Quote the entries below from the line with "337x600 pixels. Task: Switch to the Media tab" through the line with "Click the zoom", both ends included, and only those lines.
——
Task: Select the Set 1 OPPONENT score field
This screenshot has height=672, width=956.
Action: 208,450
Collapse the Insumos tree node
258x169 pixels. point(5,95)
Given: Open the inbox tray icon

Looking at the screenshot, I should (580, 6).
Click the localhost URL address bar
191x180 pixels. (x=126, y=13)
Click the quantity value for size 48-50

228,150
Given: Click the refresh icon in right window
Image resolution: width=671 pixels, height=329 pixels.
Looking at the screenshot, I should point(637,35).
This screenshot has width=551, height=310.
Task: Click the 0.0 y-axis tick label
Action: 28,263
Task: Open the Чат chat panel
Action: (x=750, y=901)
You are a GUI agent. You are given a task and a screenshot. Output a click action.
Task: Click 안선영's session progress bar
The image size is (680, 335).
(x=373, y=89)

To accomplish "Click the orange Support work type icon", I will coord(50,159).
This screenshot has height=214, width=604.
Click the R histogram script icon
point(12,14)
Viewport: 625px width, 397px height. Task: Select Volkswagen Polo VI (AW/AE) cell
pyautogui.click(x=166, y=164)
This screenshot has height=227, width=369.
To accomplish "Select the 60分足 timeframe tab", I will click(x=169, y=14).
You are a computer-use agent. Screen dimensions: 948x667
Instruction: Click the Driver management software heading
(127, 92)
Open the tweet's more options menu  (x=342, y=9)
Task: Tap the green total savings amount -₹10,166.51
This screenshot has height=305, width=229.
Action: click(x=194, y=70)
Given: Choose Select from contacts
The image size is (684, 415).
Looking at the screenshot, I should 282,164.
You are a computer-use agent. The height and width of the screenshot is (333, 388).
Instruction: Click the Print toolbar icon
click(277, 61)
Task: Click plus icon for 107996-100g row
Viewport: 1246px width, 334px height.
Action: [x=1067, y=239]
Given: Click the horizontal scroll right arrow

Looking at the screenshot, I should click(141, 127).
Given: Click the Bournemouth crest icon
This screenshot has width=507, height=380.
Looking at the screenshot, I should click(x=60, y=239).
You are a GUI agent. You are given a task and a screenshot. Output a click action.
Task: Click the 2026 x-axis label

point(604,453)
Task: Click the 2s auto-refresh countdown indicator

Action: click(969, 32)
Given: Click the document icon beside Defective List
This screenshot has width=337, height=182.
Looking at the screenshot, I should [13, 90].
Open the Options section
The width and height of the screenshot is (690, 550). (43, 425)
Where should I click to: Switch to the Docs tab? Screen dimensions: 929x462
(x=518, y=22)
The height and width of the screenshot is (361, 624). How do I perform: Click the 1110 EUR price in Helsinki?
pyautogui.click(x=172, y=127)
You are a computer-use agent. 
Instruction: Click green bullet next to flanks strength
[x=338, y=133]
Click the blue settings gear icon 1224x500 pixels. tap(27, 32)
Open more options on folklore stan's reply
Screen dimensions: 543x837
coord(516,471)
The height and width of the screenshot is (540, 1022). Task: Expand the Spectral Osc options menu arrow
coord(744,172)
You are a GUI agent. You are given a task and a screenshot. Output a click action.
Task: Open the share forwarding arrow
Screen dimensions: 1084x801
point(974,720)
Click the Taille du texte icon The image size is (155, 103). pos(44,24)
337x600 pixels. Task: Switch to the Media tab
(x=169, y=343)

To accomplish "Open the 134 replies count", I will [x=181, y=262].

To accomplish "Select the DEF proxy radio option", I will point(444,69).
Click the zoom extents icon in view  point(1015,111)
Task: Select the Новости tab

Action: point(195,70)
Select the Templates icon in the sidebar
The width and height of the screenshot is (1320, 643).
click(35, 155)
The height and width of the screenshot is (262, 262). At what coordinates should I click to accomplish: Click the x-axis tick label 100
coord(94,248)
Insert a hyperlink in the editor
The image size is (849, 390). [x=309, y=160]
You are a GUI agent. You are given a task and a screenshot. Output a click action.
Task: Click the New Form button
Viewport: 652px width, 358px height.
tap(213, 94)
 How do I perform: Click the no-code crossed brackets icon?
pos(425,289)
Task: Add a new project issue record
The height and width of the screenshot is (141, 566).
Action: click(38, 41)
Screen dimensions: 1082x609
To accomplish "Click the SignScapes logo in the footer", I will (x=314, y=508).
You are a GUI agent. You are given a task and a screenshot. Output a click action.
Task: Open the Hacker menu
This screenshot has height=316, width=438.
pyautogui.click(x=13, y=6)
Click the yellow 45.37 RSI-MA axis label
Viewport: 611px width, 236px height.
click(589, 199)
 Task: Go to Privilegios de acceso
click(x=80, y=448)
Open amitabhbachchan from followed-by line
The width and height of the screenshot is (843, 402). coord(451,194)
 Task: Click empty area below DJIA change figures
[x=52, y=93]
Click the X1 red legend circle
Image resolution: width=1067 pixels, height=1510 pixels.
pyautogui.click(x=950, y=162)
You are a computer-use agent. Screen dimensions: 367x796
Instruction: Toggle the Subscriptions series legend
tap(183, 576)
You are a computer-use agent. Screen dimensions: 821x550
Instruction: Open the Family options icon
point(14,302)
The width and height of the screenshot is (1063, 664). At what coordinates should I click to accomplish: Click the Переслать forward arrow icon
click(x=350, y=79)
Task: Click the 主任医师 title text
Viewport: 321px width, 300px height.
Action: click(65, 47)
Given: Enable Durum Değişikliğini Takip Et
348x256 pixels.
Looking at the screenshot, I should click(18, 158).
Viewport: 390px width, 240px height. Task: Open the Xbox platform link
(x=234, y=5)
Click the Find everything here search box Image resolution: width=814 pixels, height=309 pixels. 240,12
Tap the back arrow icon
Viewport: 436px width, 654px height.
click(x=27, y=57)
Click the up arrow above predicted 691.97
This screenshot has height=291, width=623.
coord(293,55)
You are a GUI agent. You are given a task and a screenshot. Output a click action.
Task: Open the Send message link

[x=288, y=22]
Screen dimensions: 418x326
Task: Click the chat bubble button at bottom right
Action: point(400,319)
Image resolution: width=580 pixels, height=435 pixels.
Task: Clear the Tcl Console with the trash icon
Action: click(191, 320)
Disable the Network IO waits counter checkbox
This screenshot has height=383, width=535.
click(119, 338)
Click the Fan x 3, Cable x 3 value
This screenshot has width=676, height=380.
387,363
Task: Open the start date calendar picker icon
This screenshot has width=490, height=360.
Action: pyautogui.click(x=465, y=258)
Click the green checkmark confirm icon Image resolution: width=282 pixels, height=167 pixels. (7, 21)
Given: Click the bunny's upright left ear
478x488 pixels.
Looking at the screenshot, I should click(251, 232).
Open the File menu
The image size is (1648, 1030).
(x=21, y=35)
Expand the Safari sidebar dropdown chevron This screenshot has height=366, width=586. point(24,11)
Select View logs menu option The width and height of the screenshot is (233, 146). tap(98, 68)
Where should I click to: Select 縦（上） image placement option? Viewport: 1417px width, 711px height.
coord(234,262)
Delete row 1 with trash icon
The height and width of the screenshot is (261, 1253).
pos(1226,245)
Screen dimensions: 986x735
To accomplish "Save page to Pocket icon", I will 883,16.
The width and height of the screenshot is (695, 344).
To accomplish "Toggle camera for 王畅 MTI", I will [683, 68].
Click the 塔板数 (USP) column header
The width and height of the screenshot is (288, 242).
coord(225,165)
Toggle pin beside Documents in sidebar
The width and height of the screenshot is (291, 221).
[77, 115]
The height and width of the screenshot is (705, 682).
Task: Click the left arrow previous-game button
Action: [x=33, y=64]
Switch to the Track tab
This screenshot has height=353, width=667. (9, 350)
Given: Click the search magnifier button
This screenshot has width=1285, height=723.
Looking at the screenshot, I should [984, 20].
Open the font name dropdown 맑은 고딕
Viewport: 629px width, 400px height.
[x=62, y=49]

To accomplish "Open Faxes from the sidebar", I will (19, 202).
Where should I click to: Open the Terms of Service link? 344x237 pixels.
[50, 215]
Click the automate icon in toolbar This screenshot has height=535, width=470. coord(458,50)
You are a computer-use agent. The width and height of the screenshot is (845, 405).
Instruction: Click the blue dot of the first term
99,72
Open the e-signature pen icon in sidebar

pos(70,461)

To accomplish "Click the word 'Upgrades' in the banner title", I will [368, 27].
——
■ Solution to this exercise ■
337x600 pixels. Task: Switch to the Media tab
(x=169, y=343)

To accomplish "Open the 134 replies count", I will [x=181, y=262].

To accomplish "Select the DEF proxy radio option", I will point(444,69).
Click the zoom extents icon in view  point(1015,111)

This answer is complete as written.